In 1991-92 Russia formally reversed the Soviet Union's previous "No First Use" of nuclear weapons pledge, adopting instead a policy of first use if necessary. The U.S. State Department explained in written answers to a U.S. Senate Committee in 1997, "The likeliest scenario - albeit still extremely unlikely - for a Russian use of nuclear weapons would probably be a small war on Russia's periphery which threatened to escalate beyond the Russian ability to prevent a catastrophic defeat with only conventional weapons".

Early warning teams will have up to three minutes to determine that indications of an incoming nuclear attack are real and report to the president; the president would have a maximum of twelve minutes to decide whether to retaliate in kind or risk decapitation of nuclear command and control capacity and decimation of Russian nuclear forces. The time could be much shorter for Trident SLBMs if they were launched from close to Russian home waters. Missile launch crews in underground command posts and submarines would have two and twelve minutes respectively to take the missiles out of their silos and tubes and launch them on their 30 minutes (or less) flight path to enemy targets.

In the middle of a nuclear crisis, if strategic doctrine and operational plans require a very quick decision on strategic force employment, the possibility grows of miscalculation or a decision based on the wrong information by the national command authority. This is why the issue of launch alert status has been of great interest.

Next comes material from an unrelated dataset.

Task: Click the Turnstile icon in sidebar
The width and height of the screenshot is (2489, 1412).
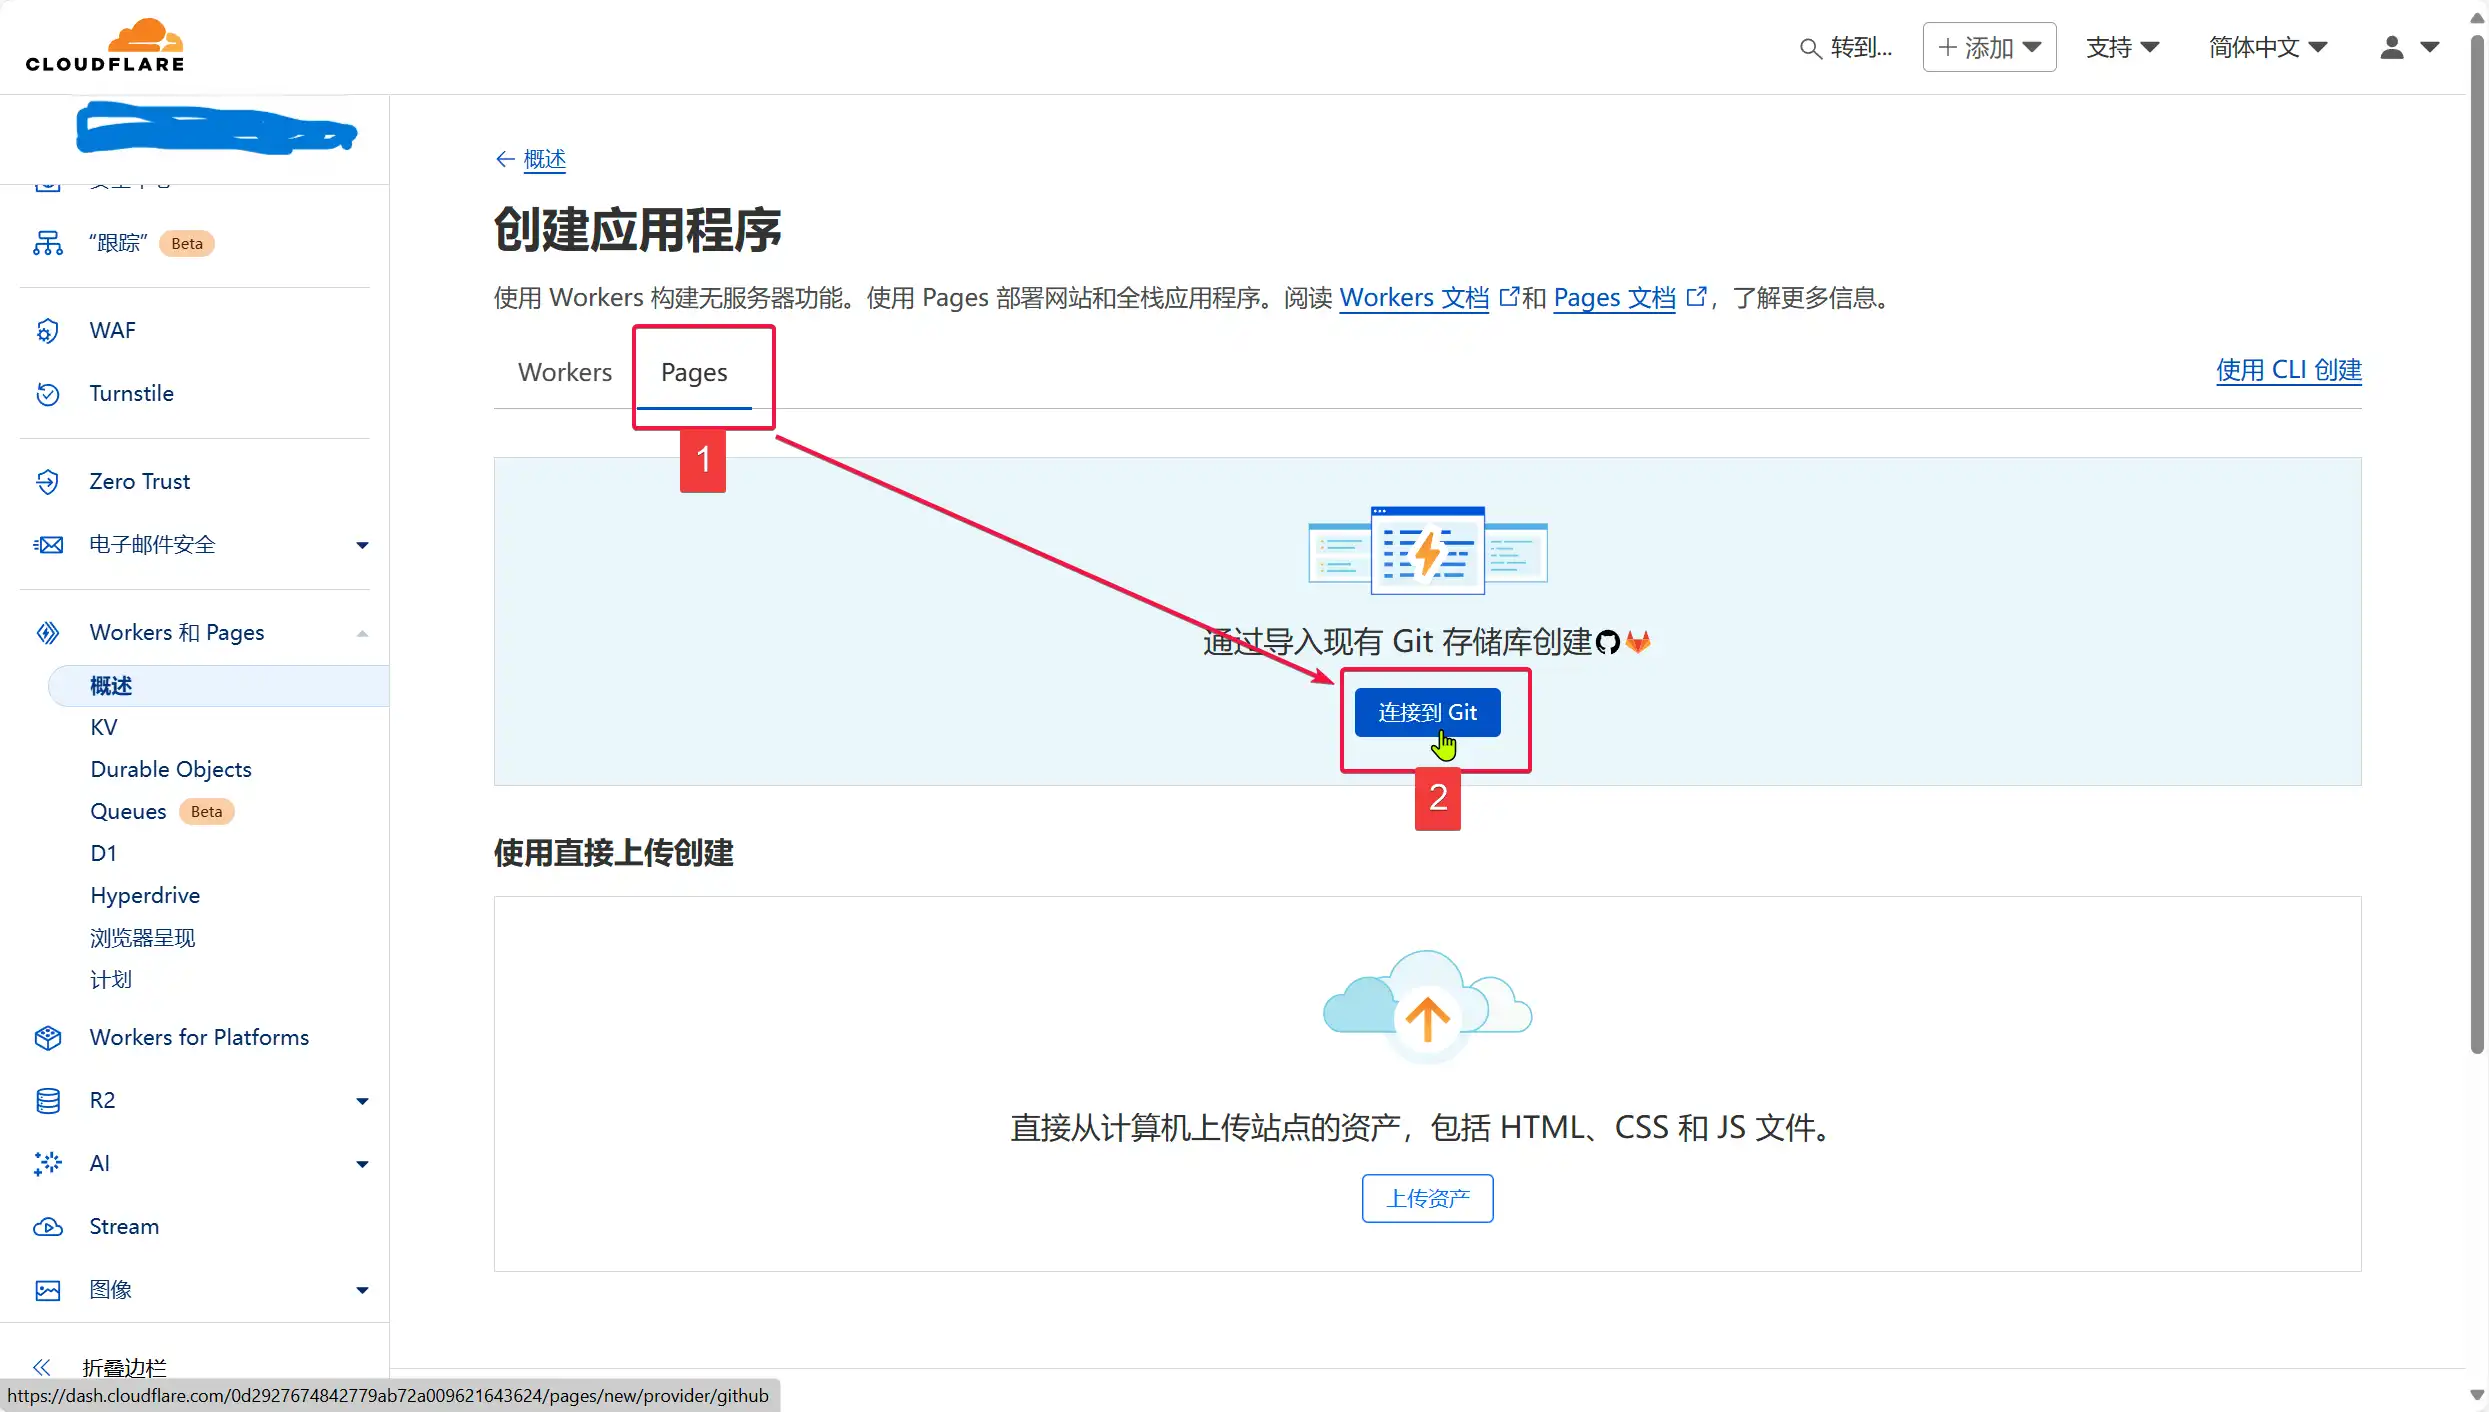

Reciprocal "de-alerting" of nuclear forces would increase the time necessary to prepare them for launch from the current "hair-trigger" postures developed in response to the needs of the Cold War. Though open to criticism as a technical response to a political and moral problem, de-alerting provides several benefits: increasing nuclear safety in the short term without radical changes in defence policies, and building confidence over the longer term that will encourage further progress.

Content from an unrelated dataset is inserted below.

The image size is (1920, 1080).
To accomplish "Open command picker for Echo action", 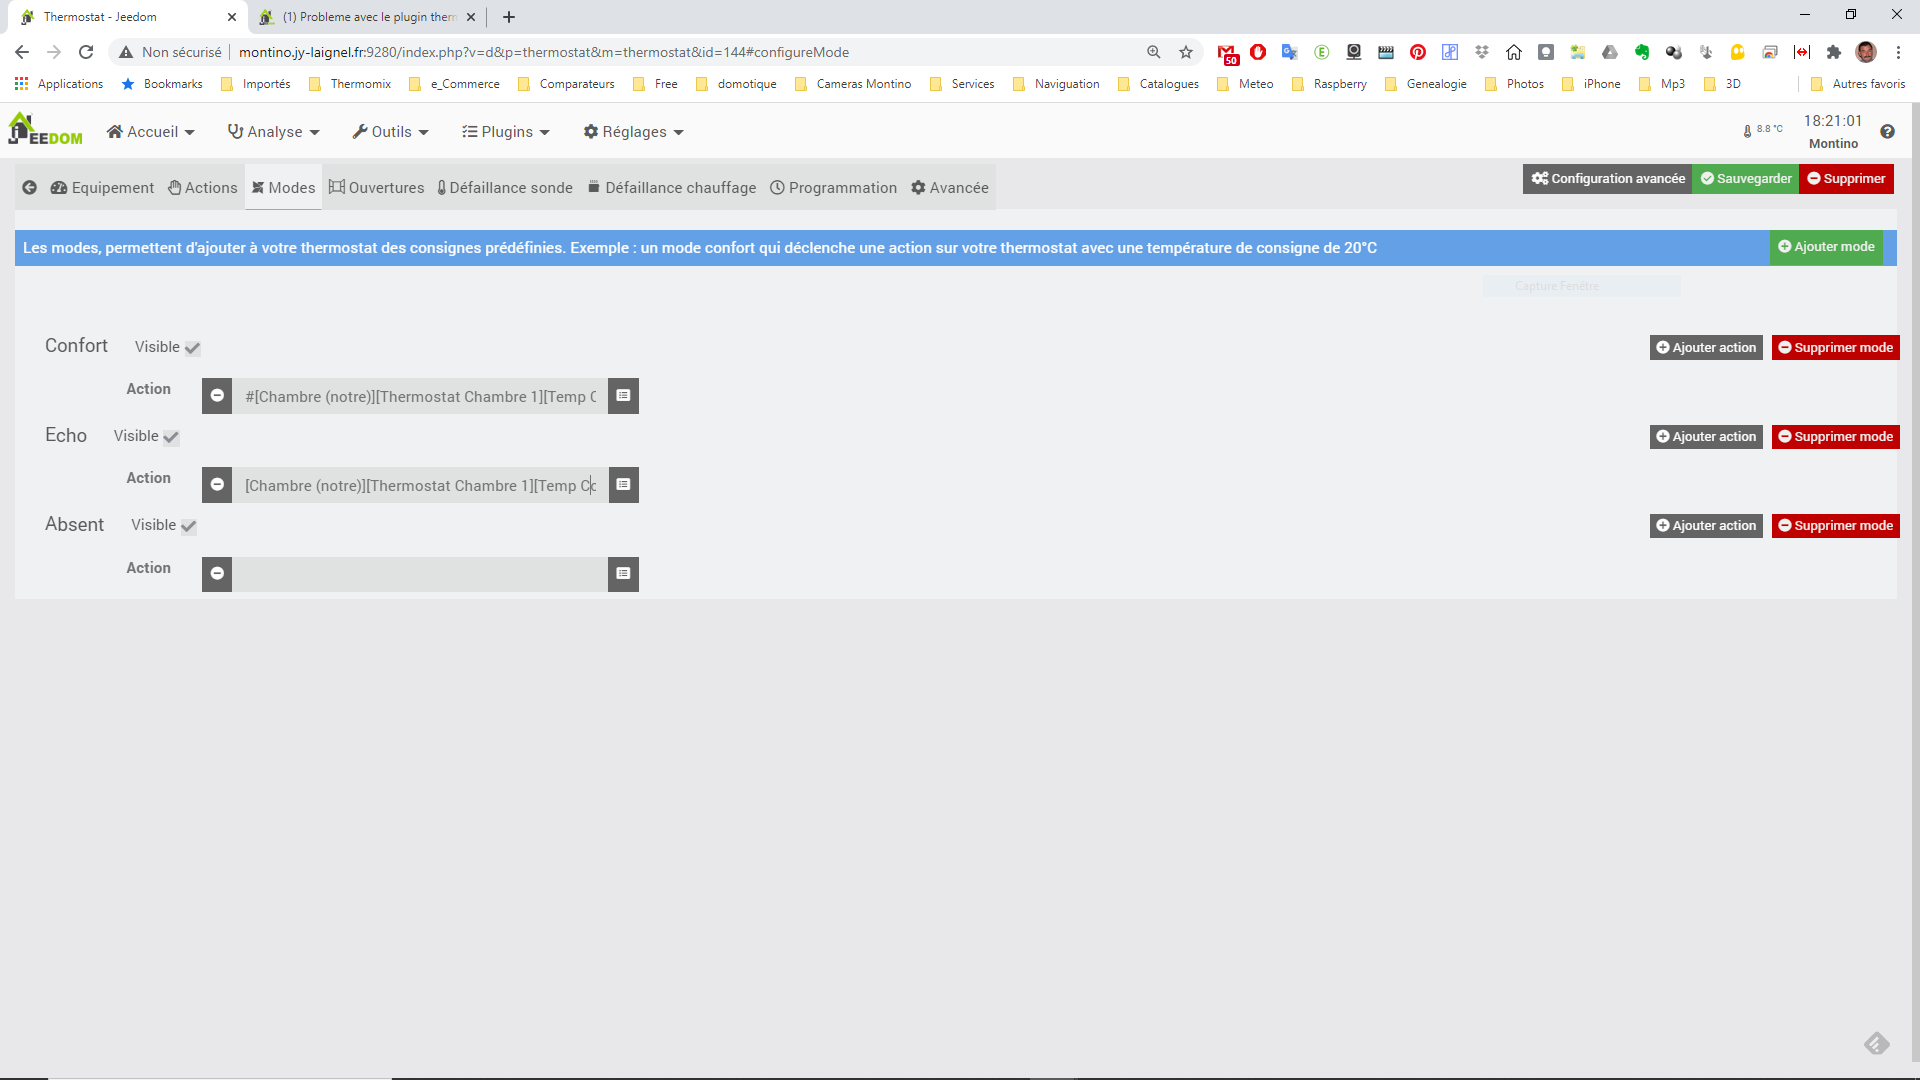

Dr. Bruce Blair, a former U.S. Air Force missile launch control officer, and a leading authority on nuclear command and control systems, argued that even modest de-alerting would increase current nuclear safety. Moreover, proceeding eventually to zero alert could create an international norm that would pressure all States to keep nuclear weapons off immediate launch status. There is also a convergence between de-alerting and the elimination of nuclear weapons in the long term: continued de-alerting would result in a comprehensive stage which would in effect be tantamount to elimination.

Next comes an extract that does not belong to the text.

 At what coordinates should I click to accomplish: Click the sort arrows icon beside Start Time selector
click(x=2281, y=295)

In June 1997, Sam Nunn, a pragmatic and highly-respected former U.S. Senator and Chair of the Senate Armed Services Committee, joined with Bruce Blair to advocate de-alerting. "Although such measures could be reversed if circumstances change and national security requires it, de-alerting would create a judicious delay in the capacity for launch in order to assure more reliable control over nuclear weapons, to reduce daily nuclear tensions, and to strengthen mutual confidence in each other's nuclear intentions. De-alerting does not mean the elimination of nuclear weapons, but it would eliminate their hair trigger, unlike the "de-targeting" steps taken under the 1994 Clinton-Yeltsin agreement which can be reversed in a matter of seconds..."

Blair noted in 1998 that ". . .the Russian defense establishment is more suspicious of the West than most observers imagine, the nuclear threshold is lower than commonly perceived, and the domestic and international context is a more pivotal factor in Russian threat assessment than is normally recognized. Worse, perhaps, the danger of Russian nuclear miscalculation is not as remote as many suppose, and the progressive deterioration of Russian early warning and control represents a more serious threat than either of our governments is willing to acknowledge."

Britain's July 1998 Strategic Defence Review announced limited de-alerting measures, and the eight States which comprise the "New Agenda Coalition" featured de-alerting prominently in their June 1998 call for further action on nuclear disarmament.

The reality is that by 2022 no progress has been made towards realizing any of these broad objectives. There has been no willingness on the part of Russia and the United States to lower the launch alert status of their ballistic missiles.